Canadians still reluctant to admit to mental illness at work: survey

The majority of Canadians said they’d either be reluctant to admit (48 per cent) or wouldn’t admit (27 per cent) to a boss or co-worker that they’re suffering from a mental illness, according to a new survey by RBC Insurance.

Furthermore, the proportion (27 per cent) who said they wouldn’t admit they’re suffering from a mental illness is almost three-times as high as it was for a physical illness (10 per cent).

The top reasons for either not admitting or being reluctant to admit a mental illness are: believing there’s a public stigma around mental health (45 per cent); not wanting to be treated differently (44 per cent); not wanting to be judged (40 per cent); and fear of negative consequences, such as losing their job (36 per cent).

Read: Majority of Canadians suffering from a mental-health issue, sleeping disorder: survey

The survey also found more Canadians are recognizing depression (53 per cent) and anxiety (41 per cent) as disabilities compared to last year’s survey (47 per cent and 36 per cent, respectively).

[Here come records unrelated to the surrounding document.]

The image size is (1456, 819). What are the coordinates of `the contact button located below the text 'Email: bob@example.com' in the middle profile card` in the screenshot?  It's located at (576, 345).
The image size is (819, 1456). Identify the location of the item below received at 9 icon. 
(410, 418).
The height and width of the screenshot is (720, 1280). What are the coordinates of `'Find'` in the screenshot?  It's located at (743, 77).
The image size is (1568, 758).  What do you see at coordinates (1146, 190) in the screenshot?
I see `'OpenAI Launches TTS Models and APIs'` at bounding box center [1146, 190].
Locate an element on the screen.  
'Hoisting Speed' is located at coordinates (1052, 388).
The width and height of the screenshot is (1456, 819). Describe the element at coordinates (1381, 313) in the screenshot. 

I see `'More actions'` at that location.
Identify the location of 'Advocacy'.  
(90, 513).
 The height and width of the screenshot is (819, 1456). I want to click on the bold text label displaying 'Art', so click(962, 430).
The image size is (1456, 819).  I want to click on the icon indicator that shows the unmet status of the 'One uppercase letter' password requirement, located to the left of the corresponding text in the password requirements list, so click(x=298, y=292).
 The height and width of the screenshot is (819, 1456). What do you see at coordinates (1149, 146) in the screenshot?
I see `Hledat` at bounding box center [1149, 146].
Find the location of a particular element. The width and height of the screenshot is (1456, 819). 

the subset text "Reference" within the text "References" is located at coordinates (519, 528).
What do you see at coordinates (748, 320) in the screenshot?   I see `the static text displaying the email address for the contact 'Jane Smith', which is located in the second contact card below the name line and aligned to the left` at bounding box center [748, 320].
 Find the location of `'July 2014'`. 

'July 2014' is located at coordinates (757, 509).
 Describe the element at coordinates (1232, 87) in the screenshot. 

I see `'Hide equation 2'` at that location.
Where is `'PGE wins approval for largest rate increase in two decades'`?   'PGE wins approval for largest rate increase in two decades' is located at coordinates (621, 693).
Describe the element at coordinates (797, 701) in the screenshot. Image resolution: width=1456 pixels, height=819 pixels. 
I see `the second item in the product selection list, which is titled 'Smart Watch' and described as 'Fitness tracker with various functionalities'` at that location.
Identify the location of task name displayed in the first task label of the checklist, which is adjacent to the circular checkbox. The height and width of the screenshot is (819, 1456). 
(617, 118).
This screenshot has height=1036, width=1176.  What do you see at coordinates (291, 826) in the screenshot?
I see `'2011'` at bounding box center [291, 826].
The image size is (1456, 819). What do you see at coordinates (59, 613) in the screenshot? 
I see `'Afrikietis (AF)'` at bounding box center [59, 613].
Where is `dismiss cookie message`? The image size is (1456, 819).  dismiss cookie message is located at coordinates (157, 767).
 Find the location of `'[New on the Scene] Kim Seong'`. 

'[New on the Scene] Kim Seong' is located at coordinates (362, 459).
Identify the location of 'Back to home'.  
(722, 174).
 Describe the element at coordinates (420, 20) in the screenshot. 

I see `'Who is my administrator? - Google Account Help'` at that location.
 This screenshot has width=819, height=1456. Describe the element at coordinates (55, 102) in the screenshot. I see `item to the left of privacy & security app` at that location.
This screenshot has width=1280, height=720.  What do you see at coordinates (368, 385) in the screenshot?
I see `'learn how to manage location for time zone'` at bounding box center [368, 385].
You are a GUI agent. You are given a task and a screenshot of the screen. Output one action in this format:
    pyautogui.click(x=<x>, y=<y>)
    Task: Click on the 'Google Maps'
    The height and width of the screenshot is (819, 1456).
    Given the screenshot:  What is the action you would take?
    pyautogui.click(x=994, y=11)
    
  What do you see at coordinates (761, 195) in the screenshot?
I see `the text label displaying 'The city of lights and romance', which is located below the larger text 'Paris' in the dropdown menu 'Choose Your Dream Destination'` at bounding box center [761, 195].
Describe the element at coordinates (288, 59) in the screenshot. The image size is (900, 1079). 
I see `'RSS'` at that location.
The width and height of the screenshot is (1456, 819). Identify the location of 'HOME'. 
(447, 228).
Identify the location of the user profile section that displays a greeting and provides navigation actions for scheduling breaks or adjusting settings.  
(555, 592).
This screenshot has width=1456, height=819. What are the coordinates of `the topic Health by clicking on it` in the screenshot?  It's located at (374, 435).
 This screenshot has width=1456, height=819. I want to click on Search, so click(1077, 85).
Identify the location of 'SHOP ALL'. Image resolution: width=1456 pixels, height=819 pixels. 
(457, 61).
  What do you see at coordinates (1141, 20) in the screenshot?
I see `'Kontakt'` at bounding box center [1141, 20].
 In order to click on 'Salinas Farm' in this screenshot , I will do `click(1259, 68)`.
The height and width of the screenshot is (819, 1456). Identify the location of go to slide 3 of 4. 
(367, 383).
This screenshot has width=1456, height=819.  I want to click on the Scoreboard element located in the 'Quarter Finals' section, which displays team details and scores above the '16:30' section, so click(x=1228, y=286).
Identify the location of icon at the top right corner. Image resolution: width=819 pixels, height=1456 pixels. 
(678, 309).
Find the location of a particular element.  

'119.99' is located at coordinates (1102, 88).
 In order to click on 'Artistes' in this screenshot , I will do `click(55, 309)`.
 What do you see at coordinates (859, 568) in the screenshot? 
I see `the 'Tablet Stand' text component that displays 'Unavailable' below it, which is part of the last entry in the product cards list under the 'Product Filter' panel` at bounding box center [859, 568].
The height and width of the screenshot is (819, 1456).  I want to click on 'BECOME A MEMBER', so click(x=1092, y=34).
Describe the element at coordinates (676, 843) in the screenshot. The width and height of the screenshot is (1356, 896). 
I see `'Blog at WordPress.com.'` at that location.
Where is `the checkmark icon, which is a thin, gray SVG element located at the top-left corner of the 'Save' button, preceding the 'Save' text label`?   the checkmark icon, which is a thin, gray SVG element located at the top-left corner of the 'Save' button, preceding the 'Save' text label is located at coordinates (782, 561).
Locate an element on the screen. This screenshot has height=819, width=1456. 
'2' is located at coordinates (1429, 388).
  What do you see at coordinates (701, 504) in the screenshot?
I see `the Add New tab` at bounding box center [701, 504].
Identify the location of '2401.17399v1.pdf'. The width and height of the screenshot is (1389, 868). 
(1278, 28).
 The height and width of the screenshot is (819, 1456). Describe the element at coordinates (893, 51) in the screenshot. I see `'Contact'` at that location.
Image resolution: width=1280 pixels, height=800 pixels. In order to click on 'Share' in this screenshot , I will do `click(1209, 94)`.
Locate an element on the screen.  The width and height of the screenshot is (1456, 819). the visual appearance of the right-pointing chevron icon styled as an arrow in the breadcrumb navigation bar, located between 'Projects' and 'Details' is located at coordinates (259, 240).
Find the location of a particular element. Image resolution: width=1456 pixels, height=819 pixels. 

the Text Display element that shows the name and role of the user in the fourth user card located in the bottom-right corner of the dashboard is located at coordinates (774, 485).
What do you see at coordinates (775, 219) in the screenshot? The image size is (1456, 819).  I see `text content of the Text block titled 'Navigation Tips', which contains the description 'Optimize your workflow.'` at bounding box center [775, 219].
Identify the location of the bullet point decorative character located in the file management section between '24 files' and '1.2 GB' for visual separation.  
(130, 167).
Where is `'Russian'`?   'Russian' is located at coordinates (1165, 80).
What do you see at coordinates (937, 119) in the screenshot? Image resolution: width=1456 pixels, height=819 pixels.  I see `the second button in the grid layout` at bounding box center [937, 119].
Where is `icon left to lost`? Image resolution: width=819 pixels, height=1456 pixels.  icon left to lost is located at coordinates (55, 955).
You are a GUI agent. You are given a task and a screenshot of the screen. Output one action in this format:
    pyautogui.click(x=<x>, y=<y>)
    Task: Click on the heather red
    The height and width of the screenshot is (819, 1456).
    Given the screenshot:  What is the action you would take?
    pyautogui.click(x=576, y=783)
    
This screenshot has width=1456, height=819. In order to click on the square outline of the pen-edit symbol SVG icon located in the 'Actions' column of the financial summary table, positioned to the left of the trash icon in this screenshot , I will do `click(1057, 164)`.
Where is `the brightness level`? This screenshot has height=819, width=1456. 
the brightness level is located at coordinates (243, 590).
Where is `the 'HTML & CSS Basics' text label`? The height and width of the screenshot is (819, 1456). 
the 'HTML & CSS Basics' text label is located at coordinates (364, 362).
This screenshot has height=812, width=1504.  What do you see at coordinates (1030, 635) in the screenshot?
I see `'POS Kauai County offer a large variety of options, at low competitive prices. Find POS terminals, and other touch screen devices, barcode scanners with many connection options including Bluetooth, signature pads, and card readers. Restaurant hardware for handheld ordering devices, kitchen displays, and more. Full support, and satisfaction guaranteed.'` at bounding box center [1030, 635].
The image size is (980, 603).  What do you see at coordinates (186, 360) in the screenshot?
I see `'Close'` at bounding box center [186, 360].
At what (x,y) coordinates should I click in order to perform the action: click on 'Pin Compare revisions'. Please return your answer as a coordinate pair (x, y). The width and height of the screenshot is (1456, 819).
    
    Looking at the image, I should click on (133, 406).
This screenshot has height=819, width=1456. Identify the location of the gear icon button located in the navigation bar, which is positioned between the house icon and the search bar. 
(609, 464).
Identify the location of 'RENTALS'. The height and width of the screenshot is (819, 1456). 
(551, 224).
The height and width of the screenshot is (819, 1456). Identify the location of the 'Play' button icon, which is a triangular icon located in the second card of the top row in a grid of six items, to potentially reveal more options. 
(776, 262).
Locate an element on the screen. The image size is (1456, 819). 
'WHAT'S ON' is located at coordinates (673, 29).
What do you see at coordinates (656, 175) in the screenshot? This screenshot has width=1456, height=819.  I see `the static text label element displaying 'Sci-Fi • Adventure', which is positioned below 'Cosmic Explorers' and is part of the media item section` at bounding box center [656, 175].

“It’s encouraging to see that Canadians are making the connection between mental illness and disability, most likely because of educational efforts and the openness of those who are willing to share their personal struggles,” said Maria Winslow, senior director, life and health at RBC Insurance, in a press release. “However, it’s apparent that the perception of stigma still exists, which impedes some people’s ability or willingness to speak up and seek help.”

About half (47 per cent) of survey respondents said they believe if they admitted they’re suffering from a mental illness to their boss or co-worker, their ability to do their job would be questioned. Another 20 per cent said they feel their boss or colleague would see them in a negative light or distance themselves. In comparison, only seven per cent said they feel the same way about a physical illness.

Read: A primer on supporting employees with mental illnesses

However, when asked how they’d react if their boss or co-worker admitted they’re suffering from a mental illness, 76 per cent said they’d be completely comfortable and supportive.

Encouragingly, Canadians are recognizing the importance of disclosing a mental illness. Three quarters (75 per cent) of respondents said they believe not doing so would have a negative impact on their own personal well-being, followed by relationships with family (66 per cent), productivity at work (65 per cent), relationships with friends (64 per cent) and relationships with co-workers (64 per cent). More than half (57 per cent) said they believe it would negatively impact how quickly they can return to work following a leave.

“Canadians fear repercussions if they admit to a mental illness, which may prevent them from getting the help they need,” said Winslow. “However, if left untreated, a mental illness can ultimately have greater consequences if it leads to job loss and financial strain, particularly if an individual doesn’t have adequate coverage in place.”